U.S. District Judge Susan Illston said, “I find that they are at most very marginal in terms of any relevance and they could be prejudicial.
“They are very unattractive and I think that’s the only reason they would be used. I’m going to exclude them,” the judge said.
Bonds, 46, faces four counts of making false statements and one count of obstructing justice during 2003 testimony before a federal grand jury investigating steroid dealing.
Prosecutors allege that the home-run champion lied when he said he never knowingly received steroids, human growth hormone or any injection from his trainer, Greg Anderson.
KCBS’ Margie Shafer Reports:
Prosecutors don’t provide dates of the messages. Bonds and Bell dated from 1994 to 2003.
A few of the recordings showed a playful and caring Bonds calling Bell his “little spark plug” who brings “a lot of bright stuff to my life.” He leaves several similar messages around a Valentine’s Day.
“Hello? I’m working out right now, but I’m calling you to wish you a happy, happy, happy, happy Valentine’s, ‘cause you worth all that and all them wishes. Love to you baby, peace.”

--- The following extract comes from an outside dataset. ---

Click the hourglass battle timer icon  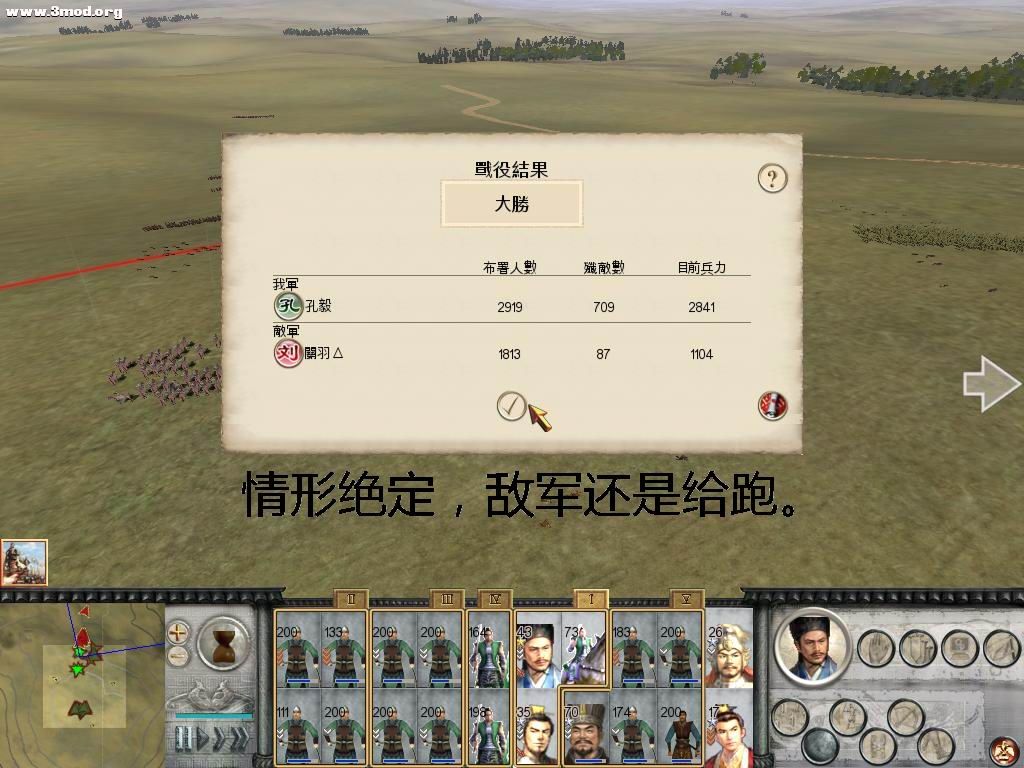pyautogui.click(x=223, y=643)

Another shows him complaining about his inability to drop by her apartment because his Porsche broke down and his wife and children need the other car, a Mercedes.
“Just chill and I’ll catch up with you,” he says.
But many others are darker and abusive. He calls her a “slut” in one, and uses more graphic language in others.
“You better reach out and page me once in a while or you’re up to something other than that,” he says in one of the few angry voicemails devoid of profanity. “Girl, I ain’t playing.”
Bonds also, at one point, admonishes Bell: “don’t forget to erase your messages, later.”
Prosecutors had sought to use the telephone messages left for former girlfriend Kimberly Bell to support their claim that Bonds exhibited anger, sometimes known as “’roid rage,” as a result of taking steroids.
Defense attorneys had argued that there is no scientific link between the angry messages and the alleged drug use.
The trial is expected to last three to four weeks and begins with jury selection on Monday.
Bonds set single-season and career home-run records while playing for the San Francisco Giants between 1993 and 2007.